TASK TO CARRY OUT.
How many lines in the listing include the string "agent"? Reply with the number alone.

EXCERPTED RECORDS.
※

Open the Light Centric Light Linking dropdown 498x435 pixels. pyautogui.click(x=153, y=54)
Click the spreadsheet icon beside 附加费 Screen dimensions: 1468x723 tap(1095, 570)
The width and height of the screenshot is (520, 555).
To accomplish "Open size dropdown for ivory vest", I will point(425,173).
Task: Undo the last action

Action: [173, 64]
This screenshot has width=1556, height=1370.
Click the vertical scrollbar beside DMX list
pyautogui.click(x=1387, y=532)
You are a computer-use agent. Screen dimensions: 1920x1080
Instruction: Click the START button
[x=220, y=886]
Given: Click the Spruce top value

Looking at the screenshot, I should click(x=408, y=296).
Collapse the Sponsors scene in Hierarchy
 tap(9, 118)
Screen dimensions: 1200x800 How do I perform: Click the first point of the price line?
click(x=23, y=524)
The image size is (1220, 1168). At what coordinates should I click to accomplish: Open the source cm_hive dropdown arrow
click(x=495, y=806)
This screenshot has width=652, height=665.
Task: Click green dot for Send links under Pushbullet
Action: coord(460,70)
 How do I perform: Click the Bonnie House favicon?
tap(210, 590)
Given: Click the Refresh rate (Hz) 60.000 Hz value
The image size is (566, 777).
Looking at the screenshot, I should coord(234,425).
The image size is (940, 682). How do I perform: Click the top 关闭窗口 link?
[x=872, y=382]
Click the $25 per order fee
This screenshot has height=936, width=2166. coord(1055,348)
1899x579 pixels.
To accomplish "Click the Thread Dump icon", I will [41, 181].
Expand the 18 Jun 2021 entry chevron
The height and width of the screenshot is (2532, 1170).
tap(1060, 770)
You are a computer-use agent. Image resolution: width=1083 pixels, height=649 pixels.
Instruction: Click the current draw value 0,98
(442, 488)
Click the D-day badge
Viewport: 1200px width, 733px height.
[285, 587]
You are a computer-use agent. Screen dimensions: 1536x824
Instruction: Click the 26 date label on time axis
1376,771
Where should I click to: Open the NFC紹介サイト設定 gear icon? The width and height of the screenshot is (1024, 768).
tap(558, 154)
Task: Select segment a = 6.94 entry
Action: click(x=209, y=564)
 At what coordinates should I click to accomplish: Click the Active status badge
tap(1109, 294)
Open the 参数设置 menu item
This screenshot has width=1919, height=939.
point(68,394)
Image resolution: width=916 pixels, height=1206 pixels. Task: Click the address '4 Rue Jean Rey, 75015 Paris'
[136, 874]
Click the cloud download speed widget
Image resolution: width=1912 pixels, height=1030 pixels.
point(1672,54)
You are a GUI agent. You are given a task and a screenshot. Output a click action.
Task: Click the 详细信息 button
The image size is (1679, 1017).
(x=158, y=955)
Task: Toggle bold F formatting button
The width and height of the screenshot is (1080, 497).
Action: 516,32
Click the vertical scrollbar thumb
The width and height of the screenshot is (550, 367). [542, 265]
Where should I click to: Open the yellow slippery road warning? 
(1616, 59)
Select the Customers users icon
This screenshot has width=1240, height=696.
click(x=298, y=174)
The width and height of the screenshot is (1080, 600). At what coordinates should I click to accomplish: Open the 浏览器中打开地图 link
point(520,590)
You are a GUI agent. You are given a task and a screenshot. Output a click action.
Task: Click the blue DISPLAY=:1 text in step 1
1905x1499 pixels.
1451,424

※

EXERCISE RESPONSE.
5